The Popular Resistance Committees in Gaza released a statement in which it "confirms the participation of American enemy forces stationed on the floating dock" to conduct an attack on the Nuseira refugee camp. Euro-Med Human Rights Monitor said IDF didn't just evacuate using the pier and that it was likely that the IDF entered into Gaza using the pier as well. United States officials told CBS News reporters that the video appearing to show the helicopter taking off from the beach near the pier, showed the helicopter landing south of the facility and not within the cordoned off area adjacent to pier.

Shortly after the rescue operation, it was announced that the United Nations World Food Program would pause all of its work with the pier, until a security review and review of how the IDF may have utilized the pier was completed. During the review, undistributed humanitarian aid remained on the beach, as the UN worked to transfer it to warehouses and local aid teams within Gaza.

==Reactions==
On May 17, 2024, the spokesperson for UNOCHA stated that getting aid into Gaza "cannot and should not depend on a floating dock far from where needs are most acute". On May 21, the UN stated aid had not entered Gaza from the pier in two days, and that it was at risk of failure unless Israel provided safe operating conditions for humanitarian organizations. The White House National Security communications adviser stated, "This temporary pier is not enough... Clearly not enough is being done to open up the crossings. That's just unacceptable". In June 2024, the media office for Hamas government in the Gaza Strip criticized the pier, stating only 120 trucks had come through it and that it was "useless".
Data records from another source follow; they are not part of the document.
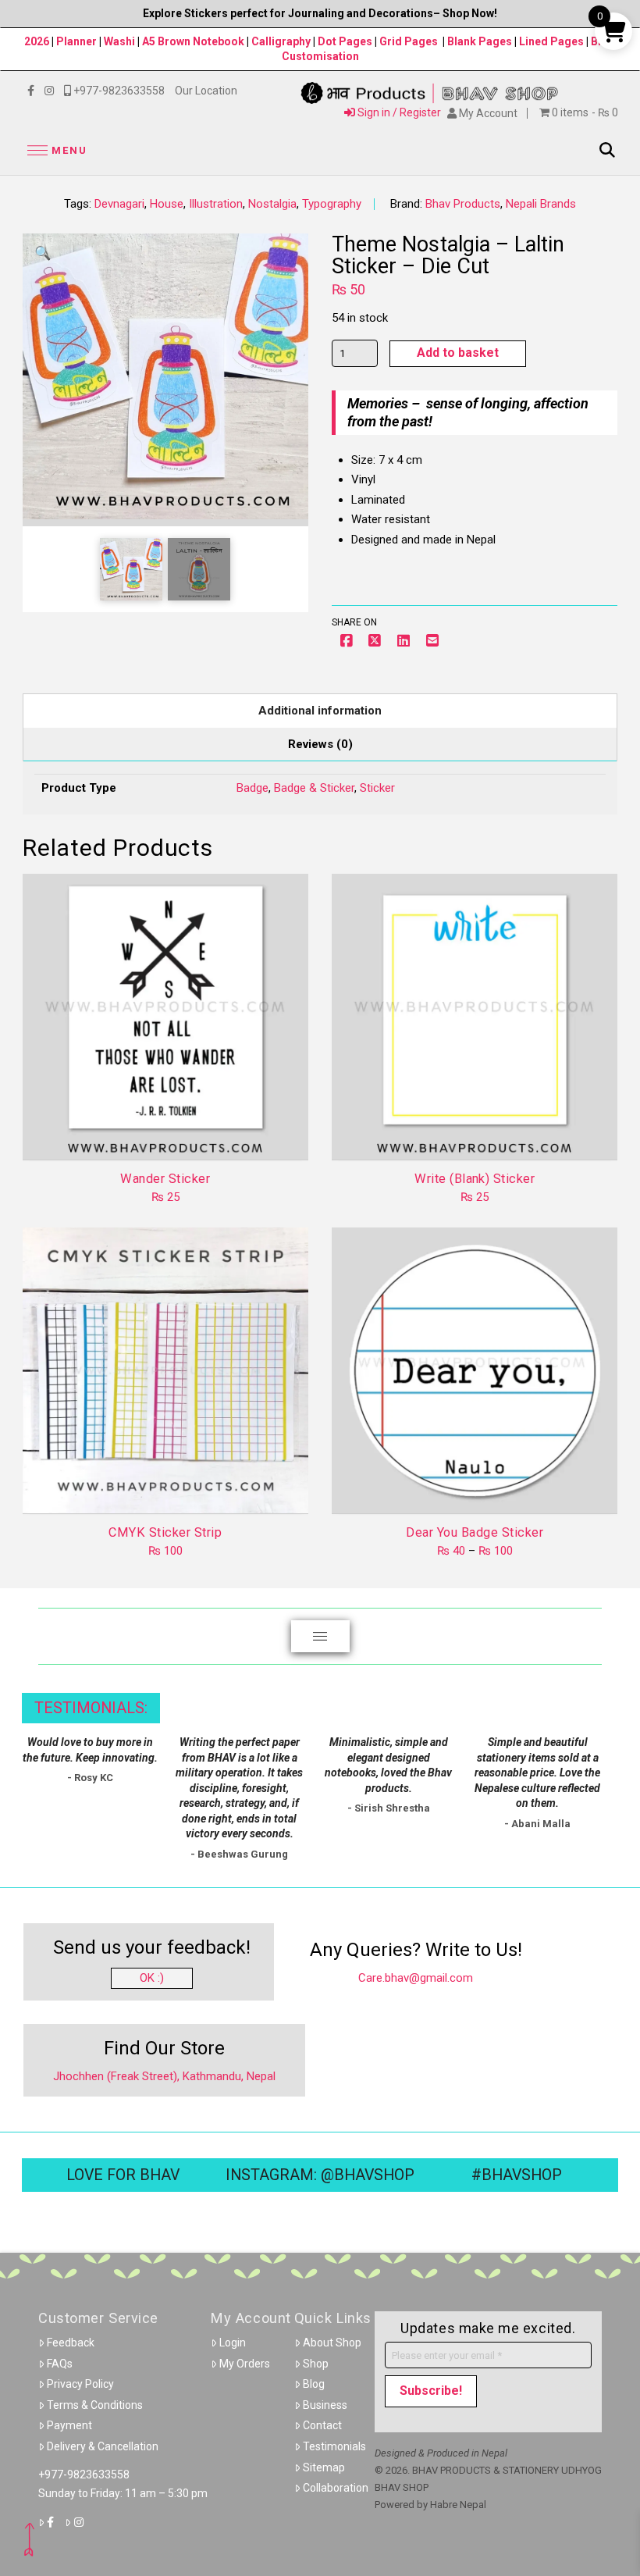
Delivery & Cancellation (102, 2446)
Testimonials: (91, 1708)
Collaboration (335, 2488)
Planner (76, 41)
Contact (322, 2425)
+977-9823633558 (84, 2474)
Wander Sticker (165, 1178)
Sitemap (324, 2467)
Stephen Walt criticized the whole operation for its cost – after the damage expected to run into hundreds of millions – arguing that the project arose from the Biden administration's reluctance to pressure Israel into opening its borders to allow relief aid in sufficient quantities to overcome the humanitarian crisis in Gaza and sustain the population.
Military experts noted that JLOTS (Joint Logistics Over-the-Shore) type piers were not designed to operate in rough seas and were last used in Haiti in 2010. Since then, relatively little investment has been directed to the technology; the watercraft are old, and funds for repairs have been scarce, with available craft rusting. Firms that had earlier supplied parts had now gone out of business. One military source said that the Army has long underestimated the difficulty of constructing and maintaining a floating pier. The administration itself admits that the best way to supply Gaza is through land routes.

The Financial Times estimated less than 600 trucks of aid were delivered via the pier, about two days of aid to Gaza before the war, calling the pier a "colossal failure".

At a press conference on July 11, US President Biden said he was disappointed with the failures in providing aid through the Gaza floating pier.